Quantitative variables are described by medians and ranges, and qualitative variables are described by frequencies (%). According to the Shapiro–Wilk test, the adipokines, cytokines and E-selectin levels showed a nonparametric distribution. Therefore, we assessed the differences in the medians of adipokines, cytokines and E-selectin levels between patients with RA with functional disability and patients with RA without functional disability using the Mann–Whitney U test. The chi-square test was used to demonstrate differences between proportions. Spearman’s tests were utilized to determine the correlations of the HAQ-Di and DAS28-ESR with chemerin, other adipokines, pro-inflammatory cytokines and E-selectin.

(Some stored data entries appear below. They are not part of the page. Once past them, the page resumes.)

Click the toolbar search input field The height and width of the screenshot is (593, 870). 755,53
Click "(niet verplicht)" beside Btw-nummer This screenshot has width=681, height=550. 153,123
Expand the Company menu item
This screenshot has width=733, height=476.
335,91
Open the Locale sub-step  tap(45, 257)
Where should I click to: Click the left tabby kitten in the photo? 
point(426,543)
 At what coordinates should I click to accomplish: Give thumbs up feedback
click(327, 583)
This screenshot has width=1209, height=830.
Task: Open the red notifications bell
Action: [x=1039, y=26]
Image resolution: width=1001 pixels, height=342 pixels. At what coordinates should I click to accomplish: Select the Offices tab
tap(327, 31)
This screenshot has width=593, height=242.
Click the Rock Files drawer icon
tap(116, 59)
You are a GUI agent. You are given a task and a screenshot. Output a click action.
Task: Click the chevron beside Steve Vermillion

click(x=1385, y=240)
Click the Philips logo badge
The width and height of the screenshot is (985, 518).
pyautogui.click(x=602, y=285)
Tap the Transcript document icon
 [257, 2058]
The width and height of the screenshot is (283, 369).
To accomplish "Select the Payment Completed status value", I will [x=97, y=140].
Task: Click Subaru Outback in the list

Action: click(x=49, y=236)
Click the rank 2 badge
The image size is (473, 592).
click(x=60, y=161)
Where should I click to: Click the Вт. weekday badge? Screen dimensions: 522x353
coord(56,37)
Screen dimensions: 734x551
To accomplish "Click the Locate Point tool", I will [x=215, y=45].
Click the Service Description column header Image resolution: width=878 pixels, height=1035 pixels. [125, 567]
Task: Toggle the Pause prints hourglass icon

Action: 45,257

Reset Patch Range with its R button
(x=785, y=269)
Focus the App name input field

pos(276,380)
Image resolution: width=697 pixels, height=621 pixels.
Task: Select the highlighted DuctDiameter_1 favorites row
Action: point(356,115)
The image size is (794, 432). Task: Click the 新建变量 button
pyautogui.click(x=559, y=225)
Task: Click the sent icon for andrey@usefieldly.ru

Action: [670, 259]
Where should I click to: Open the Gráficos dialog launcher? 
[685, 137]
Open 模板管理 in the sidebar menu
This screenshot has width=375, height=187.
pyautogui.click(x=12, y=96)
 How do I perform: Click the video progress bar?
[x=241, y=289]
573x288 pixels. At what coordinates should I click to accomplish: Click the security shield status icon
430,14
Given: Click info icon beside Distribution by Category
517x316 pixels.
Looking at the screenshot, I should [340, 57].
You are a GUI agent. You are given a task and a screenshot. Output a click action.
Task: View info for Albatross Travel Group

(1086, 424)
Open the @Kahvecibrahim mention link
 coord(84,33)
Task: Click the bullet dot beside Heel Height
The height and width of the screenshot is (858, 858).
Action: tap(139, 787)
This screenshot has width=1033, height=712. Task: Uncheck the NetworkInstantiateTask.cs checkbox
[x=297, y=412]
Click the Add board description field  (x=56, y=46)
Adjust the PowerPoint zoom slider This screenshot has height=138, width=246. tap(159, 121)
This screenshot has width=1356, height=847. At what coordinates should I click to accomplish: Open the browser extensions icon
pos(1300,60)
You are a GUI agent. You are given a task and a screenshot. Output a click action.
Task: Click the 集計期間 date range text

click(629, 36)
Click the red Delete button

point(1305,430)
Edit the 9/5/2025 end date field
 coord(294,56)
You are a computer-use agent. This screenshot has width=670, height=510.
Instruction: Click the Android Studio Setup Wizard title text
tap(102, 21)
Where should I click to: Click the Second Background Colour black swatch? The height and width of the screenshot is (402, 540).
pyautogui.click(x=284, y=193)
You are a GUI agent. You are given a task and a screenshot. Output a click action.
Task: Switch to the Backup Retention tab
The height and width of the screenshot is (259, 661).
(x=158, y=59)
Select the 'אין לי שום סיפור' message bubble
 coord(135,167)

The Kruskal–Wallis test was utilized for comparisons of the sum of ranks between three groups: (a) patients with functional disability and disease activity (HAQ-Di, score ≥ 0.6 + High DAS28-ESR, score > 3.2); (b) patients with functional disability without disease activity (HAQ-Di, score < 0.6 + Low DAS28-ESR, score ≤ 3.2); and (c) patients without functional disability (non-disabled).

The cut-off for statistical significance was p ≤ 0.05. Statistical analyses were performed using R version 4.0.0.

Ethics declarations

This study protocol was approved by the Research Ethical Committee of the Instituto Mexicano del Seguro Social, Jalisco, Mexico. Approval code: R-2009-1303-13. Each procedure conducted during the study was performed following the guidelines of the Declaration of Helsinki. All participants signed a voluntary informed consent prior to study onset.

Consent for publication

All the authors declare their consent for publication.